The Times of London is reporting that professional tennis umpires have threatened to boycott officiating Serena Williams’ future matches after she accused sitting officiant Carlos Ramos of “stealing” her points in the US Open. One of the umpires’ bones of contention, supposedly, is that The Women’s Tennis Association (WTA) and United States Tennis Association (USTA) have backed Williams’ claims of sexism in Ramos’ docking the tennis star of two points, which may have cost her the final against Naomi Osaka.

And while it may seem at first glance like a cut-and-dried case of sexism, which Williams herself has implied, conversations about Williams’ treatment at the 2018 US Open have as much (or more) to do with the color of her skin.

BBC News set out to end the sexism debate early on Wednesday by aggregating data that seems to suggest that Williams’ treatment was not sexist — women playing the four 2018 tennis Grand Slams had slightly fewer deductions, on average, than their male counterparts. But race was not taken into account in this calculus. It should have been.

Williams, like Arthur Ashe and other Black tennis players before her, has endured an uphill battle by virtue of simply playing a sport which was segregated for centuries and considered a white nobleman’s game.  In fact, there have only been 28 Black men and 35 Black women to play tennis at an elite level, ever.

While Williams’ star rose, so did racist attacks against her. She’s been booed. She’s been called the N-word. She and her sister, Venus were called “The Williams Brothers” because of their powerful physiques and prowess on the court, and more. All along, Serena has been the target of messaging that she isn’t welcome in the sport she dominates. We cannot ignore the role of racism.

What Williams said to Ramos at the US Open, “thief,” was innocuous compared to what many of her white counterparts have said to him and other umpires in the past. She didn’t threaten, and she didn’t curse. But the argument is not about whether what she said was or wasn’t right: it’s about the repercussions she incurred, which included a $17,000 fine in addition to the two-point deduction.

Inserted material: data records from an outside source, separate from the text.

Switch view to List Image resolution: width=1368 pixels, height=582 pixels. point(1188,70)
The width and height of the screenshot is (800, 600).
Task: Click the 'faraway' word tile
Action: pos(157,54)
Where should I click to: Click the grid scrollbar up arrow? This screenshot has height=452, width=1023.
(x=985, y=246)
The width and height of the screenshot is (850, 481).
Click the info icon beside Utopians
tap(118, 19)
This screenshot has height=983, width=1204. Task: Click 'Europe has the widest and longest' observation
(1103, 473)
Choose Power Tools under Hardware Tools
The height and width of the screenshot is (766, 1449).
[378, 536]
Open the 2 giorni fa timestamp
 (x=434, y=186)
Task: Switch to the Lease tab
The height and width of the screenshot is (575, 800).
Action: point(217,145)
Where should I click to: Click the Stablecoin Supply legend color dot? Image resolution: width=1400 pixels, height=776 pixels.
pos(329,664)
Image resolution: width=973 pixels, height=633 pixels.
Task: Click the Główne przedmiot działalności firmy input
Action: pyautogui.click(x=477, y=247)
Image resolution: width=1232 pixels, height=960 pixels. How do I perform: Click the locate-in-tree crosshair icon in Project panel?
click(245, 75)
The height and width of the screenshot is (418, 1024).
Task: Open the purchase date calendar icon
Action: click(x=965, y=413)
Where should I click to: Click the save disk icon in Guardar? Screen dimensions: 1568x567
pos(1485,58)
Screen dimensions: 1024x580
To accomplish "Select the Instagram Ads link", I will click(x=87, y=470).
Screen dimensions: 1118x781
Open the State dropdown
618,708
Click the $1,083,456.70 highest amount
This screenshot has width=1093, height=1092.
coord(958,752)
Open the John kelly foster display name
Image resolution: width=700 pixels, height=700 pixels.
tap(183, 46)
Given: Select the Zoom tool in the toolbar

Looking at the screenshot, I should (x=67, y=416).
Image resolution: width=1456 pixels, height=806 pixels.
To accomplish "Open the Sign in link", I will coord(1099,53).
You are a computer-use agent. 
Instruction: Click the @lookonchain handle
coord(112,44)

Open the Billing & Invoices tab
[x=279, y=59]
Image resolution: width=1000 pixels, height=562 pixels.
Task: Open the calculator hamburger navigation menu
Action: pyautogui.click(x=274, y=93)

Videos of white tennis players berating umpires, smashing multiple rackets, threatening officials, and even hitting umpires with balls can easily be found online. There doesn’t seem to be any instance of mass-boycott to result from those players’ actions.

Consider the privilege of white tennis players like John McEnroe (who sides with Williams), whose abhorrent on-court behavior became an almost beloved signature in professional tennis. Compare that with the experience of Williams, arguably the best living tennis player on earth, who in 2018 must still face racist cartoons that depict her physique and features styled in the way Black people were drawn during the height of the Jim Crow era.

Depictions of Osaka after her defeat of Williams also reinforce anti-Black stereotypes. Though Osaka is both Japanese and Haitian, is very obviously biracial, and grew up in Florida, she tends to be described simply as “Japanese.” In the high-profile, racist cartoon that emerged after the US Open, Osaka wasn’t even depicted at all — a nondescript blonde player was drawn in her place. Erasing Osaka’s own Blackness serves to further isolate Williams as an aggressive outlier in her sport, and advances the racist trope of the violent, angry Black woman.

With the umpires threatening to boycott Williams’ future games, they are saying that although most (if not all) professional tennis players have had similar outbursts on the court, it’s particularly the outbursts of the greatest tennis player of all time — a Black woman — that are so damaging to their profession.